Photo: Brandon Schulman
No. 2: Become
an activist
Join Planned Parenthood
political campaigns, like its photo petition against South
Dakota’s pending
law to ban most abortions (voters decide the bill’s fate on Nov. 7).
Also,
sign up for e-mails from the National Organization for Women and The
Morning-After Pill Conspiracy, (mapconspiracy.org) a group that may’ve
influenced the FDA’s
recent
Plan B/OTC decision when its members handed out emergency contraception
to
women without a prescription. Their new goal: to make sure Plan B
doesn’t get
stuck behind the pharmacy counter, where you’d have to show ID to get
it.
No. 3: Talk it up
E-mail your local newspaper
whenever birth control is in the news and tell them what you think of
their
coverage.

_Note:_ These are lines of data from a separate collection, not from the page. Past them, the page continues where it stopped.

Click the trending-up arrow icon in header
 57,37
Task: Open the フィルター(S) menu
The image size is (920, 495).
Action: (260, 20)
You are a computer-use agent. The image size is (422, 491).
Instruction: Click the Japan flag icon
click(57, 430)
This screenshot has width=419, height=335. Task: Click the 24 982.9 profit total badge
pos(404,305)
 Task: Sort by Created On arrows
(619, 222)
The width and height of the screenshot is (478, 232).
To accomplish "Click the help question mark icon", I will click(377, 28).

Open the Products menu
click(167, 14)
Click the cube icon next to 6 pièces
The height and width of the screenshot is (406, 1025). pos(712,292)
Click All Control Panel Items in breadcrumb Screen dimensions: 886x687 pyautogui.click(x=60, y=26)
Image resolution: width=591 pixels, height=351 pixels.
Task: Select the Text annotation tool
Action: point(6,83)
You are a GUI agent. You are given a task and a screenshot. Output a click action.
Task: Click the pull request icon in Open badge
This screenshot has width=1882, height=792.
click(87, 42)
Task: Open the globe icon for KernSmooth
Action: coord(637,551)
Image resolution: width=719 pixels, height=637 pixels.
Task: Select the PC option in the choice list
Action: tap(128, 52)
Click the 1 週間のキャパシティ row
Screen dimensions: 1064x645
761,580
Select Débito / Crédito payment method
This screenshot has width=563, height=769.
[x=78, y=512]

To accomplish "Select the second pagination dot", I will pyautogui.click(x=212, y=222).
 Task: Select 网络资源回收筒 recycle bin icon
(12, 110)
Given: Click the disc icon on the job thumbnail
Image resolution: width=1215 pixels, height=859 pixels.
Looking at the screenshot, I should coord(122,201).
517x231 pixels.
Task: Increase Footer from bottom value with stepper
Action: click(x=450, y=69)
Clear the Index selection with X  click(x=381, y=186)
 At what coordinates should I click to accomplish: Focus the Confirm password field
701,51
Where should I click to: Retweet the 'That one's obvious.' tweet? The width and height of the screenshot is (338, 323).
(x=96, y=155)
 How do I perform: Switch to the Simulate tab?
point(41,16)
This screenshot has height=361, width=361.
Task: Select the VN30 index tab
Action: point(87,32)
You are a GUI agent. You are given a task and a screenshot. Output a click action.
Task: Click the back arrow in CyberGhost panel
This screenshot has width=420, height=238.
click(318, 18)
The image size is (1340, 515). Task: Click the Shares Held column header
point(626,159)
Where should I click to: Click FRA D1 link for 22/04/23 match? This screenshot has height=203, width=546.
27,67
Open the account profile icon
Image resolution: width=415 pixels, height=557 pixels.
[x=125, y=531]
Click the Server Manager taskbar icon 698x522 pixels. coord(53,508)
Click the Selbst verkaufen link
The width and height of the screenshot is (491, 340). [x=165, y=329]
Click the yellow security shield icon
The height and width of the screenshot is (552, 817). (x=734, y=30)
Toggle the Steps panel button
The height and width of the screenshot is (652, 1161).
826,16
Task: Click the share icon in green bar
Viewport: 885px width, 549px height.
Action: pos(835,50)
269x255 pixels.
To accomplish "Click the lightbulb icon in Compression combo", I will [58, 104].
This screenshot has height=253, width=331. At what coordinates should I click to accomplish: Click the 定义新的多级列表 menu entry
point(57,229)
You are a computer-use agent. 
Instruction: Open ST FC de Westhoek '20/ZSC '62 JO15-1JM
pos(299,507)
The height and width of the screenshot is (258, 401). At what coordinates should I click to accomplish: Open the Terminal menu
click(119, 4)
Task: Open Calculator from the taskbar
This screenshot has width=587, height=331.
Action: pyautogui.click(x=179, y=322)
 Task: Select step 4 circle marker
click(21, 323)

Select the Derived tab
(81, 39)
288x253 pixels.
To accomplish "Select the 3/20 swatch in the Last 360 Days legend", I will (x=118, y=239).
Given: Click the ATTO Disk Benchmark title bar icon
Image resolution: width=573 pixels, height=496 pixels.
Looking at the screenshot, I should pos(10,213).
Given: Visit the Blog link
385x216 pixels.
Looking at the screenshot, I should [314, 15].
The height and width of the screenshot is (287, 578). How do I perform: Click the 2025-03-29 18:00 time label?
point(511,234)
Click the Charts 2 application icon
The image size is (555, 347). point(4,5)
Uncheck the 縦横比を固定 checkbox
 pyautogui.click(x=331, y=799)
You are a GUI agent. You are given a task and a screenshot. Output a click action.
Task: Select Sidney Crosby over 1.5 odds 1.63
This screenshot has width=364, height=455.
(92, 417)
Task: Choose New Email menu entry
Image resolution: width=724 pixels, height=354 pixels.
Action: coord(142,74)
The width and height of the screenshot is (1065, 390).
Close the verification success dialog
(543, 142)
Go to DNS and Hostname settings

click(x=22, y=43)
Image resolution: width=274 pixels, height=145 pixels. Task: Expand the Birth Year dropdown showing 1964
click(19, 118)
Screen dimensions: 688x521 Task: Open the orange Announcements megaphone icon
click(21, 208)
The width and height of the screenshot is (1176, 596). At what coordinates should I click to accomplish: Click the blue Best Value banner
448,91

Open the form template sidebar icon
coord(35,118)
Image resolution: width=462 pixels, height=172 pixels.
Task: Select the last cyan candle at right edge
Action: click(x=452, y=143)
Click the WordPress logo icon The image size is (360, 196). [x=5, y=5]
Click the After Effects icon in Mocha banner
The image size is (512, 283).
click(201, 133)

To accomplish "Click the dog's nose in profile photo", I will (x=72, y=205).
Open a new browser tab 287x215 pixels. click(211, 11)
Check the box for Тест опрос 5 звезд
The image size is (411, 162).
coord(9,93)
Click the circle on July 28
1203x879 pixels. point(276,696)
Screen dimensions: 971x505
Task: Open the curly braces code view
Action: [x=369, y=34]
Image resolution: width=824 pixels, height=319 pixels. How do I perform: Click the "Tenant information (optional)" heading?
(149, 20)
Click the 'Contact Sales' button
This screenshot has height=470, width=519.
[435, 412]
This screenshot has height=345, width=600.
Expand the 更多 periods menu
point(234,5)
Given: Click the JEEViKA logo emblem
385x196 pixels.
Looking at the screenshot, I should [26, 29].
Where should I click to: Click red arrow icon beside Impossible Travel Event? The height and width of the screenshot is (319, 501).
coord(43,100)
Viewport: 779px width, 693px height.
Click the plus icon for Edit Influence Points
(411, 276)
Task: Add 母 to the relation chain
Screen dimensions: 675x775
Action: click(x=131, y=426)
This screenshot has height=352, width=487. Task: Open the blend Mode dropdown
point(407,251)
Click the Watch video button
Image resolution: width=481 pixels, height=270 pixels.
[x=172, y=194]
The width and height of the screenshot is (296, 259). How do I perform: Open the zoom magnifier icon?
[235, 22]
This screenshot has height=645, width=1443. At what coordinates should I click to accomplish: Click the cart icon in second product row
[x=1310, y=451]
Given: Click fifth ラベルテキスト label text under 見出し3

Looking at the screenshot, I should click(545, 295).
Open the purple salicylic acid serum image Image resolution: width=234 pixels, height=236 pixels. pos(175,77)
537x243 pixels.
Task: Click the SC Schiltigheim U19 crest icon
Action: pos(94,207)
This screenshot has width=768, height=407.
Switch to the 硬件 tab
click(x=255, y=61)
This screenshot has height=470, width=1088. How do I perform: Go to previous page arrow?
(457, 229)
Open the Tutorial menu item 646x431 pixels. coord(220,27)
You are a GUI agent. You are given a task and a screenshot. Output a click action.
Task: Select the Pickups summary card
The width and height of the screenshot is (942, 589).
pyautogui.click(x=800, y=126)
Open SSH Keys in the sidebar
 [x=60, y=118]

If you’re in school, lobby your health center to provide
affordable
birth control on campus. And call or e-mail your legislators when there
are
pertinent laws pending.
No. 4: Do for
condoms what Eva Longoria does for sex toys
When Julienne Verdi’s Staten
Island, N.Y., high school wouldn’t provide condoms without a lecture
from the
school nurse, Julienne went to Planned Parenthood, picked up some
rubbers and
Info, and started distributing. (It just takes a quick call to your
nearest
PP.) Now a college sophomore with the nickname “Condom Girl,” Julienne,
19,
says, “All of my friends get a back-to-school goodie bag.”
No. 5: Keep a
subversive stash
Buy a dose of Plan B today and hold onto
it. You never
know when you - or a hard-up friend - might need it.